Work task:
Only one stretch of the listing below is wanted: every line from the first to the line containing "Airfryer Tarifleri (1367, 979)", set down exactly.
*** Records provided
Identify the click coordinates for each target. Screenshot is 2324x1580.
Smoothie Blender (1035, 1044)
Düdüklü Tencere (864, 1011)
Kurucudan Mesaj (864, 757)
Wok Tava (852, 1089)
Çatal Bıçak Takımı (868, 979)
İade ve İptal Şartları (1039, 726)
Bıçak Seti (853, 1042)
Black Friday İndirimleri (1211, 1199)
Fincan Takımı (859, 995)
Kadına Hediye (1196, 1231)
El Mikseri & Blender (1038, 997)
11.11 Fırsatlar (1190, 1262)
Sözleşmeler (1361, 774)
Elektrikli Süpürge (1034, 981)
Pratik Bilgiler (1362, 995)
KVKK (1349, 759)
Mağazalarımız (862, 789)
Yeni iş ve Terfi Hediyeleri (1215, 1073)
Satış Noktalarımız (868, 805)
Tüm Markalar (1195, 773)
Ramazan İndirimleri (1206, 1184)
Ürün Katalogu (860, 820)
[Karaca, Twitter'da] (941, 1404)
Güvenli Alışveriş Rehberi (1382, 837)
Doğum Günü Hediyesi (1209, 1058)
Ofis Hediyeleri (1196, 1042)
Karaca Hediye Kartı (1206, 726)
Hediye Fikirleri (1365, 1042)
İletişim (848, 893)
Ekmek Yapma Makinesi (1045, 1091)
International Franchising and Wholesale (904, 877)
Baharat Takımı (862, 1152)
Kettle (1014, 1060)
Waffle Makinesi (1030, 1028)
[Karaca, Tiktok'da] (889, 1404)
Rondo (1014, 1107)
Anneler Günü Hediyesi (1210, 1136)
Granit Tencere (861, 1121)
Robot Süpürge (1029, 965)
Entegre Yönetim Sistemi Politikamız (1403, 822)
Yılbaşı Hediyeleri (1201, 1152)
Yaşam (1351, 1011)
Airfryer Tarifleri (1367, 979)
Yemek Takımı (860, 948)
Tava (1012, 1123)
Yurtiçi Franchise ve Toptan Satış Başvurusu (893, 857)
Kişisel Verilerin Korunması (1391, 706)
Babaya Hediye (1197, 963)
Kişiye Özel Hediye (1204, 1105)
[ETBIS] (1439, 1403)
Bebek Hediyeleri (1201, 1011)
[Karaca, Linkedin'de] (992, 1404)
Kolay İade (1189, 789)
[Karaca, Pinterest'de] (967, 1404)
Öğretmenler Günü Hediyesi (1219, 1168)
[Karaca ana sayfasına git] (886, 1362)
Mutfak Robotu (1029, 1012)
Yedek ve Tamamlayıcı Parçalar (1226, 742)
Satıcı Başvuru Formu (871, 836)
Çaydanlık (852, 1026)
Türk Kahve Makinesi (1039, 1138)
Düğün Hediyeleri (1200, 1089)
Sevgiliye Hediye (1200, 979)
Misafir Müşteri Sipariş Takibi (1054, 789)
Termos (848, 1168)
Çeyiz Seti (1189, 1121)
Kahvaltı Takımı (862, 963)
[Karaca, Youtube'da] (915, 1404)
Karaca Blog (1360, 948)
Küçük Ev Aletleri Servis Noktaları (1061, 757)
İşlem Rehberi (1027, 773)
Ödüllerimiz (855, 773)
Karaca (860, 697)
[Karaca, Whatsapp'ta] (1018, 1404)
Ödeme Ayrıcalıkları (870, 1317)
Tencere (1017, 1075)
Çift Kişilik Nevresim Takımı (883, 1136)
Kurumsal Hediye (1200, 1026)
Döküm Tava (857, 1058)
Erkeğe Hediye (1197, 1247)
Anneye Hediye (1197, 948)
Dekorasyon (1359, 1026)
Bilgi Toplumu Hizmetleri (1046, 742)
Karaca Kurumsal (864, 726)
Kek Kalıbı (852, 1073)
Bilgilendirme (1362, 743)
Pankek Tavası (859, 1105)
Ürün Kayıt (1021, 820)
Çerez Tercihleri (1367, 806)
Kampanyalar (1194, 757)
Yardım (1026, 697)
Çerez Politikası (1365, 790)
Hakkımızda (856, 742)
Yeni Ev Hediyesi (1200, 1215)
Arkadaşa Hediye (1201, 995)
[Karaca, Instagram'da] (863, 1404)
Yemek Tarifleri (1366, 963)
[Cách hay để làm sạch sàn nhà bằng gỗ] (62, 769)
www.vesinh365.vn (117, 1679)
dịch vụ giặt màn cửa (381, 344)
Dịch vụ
******
Solution:
Identify the click coordinates for each target. Screenshot is 2324x1580.
Smoothie Blender (1035, 1044)
Düdüklü Tencere (864, 1011)
Kurucudan Mesaj (864, 757)
Wok Tava (852, 1089)
Çatal Bıçak Takımı (868, 979)
İade ve İptal Şartları (1039, 726)
Bıçak Seti (853, 1042)
Black Friday İndirimleri (1211, 1199)
Fincan Takımı (859, 995)
Kadına Hediye (1196, 1231)
El Mikseri & Blender (1038, 997)
11.11 Fırsatlar (1190, 1262)
Sözleşmeler (1361, 774)
Elektrikli Süpürge (1034, 981)
Pratik Bilgiler (1362, 995)
KVKK (1349, 759)
Mağazalarımız (862, 789)
Yeni iş ve Terfi Hediyeleri (1215, 1073)
Satış Noktalarımız (868, 805)
Tüm Markalar (1195, 773)
Ramazan İndirimleri (1206, 1184)
Ürün Katalogu (860, 820)
[Karaca, Twitter'da] (941, 1404)
Güvenli Alışveriş Rehberi (1382, 837)
Doğum Günü Hediyesi (1209, 1058)
Ofis Hediyeleri (1196, 1042)
Karaca Hediye Kartı (1206, 726)
Hediye Fikirleri (1365, 1042)
İletişim (848, 893)
Ekmek Yapma Makinesi (1045, 1091)
International Franchising and Wholesale (904, 877)
Baharat Takımı (862, 1152)
Kettle (1014, 1060)
Waffle Makinesi (1030, 1028)
[Karaca, Tiktok'da] (889, 1404)
Rondo (1014, 1107)
Anneler Günü Hediyesi (1210, 1136)
Granit Tencere (861, 1121)
Robot Süpürge (1029, 965)
Entegre Yönetim Sistemi Politikamız (1403, 822)
Yılbaşı Hediyeleri (1201, 1152)
Yaşam (1351, 1011)
Airfryer Tarifleri (1367, 979)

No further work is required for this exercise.